>> START Excerpt to read

# tube advice and recommendations



## Rosscism (Jan 22, 2012)

gentlemen,

wanted to seek your advice. Up until now, I have only used flat bands. I wanted to begin using some tubes but I am not sure what to buy. Here are some of my needs:

my draw is about 45". I would like to shoot 9mm lead and steel. Standard Chinese tubes are too short.

any advice would be appreciated.

ross


----------



## Tube_Shooter (Dec 8, 2012)

Rosscism said:


> gentlemen,
> 
> wanted to seek your advice. Up until now, I have only used flat bands. I wanted to begin using some tubes but I am not sure what to buy. Here are some of my needs:
> 
> ...


Hi mate 2040 amber tubing is what I use same draw length ish also I like 3050 looped good for singles too 

PS I use the 2040 looped only


----------



## Henry the Hermit (Jun 2, 2010)

Rosscism said:


> gentlemen,
> 
> wanted to seek your advice. Up until now, I have only used flat bands. I wanted to begin using some tubes but I am not sure what to buy. Here are some of my needs:
> 
> ...

>> END Excerpt to read

**Exercise set:**
a. Translate the sentence "Standard Chinese tubes are too short." from the forum thread asking for tube advice into Spanish.
b. In the forum thread asking for tube advice, what draw length does Rosscism give?
c. Continue the forum thread asking for tube advice from the point where it stops.

>> START Data

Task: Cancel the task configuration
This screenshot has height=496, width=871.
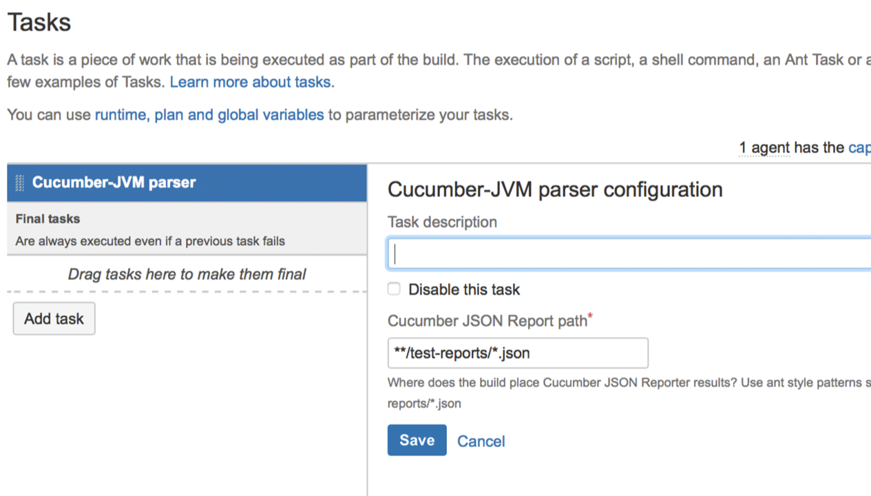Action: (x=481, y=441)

>> END Data

**Responses per task:**
a. Los tubos chinos estándar son demasiado cortos.

b. About 45 inches.

c.
Some of our Vendors offer longer looped Chinese rubes, or you could build your own. It's really easy and you can cut them any length you want.


----------



## Adirondack Kyle (Aug 20, 2012)

TeX tubing is great


----------



## All Buns Glazing (Apr 22, 2012)

You can buy tubing from dankung.com also. Cheap and congress in rolls of 10m. 2040 and 1842 tubing from dankung is a versatile tubing!


----------



## JetBlack (Mar 9, 2012)

single tex tube works for me with 9mm steel. single 1745s work well too...


----------



## Rosscism (Jan 22, 2012)

Thank you, guys! Where can I find a list of Tex's items for sale?


----------



## Adirondack Kyle (Aug 20, 2012)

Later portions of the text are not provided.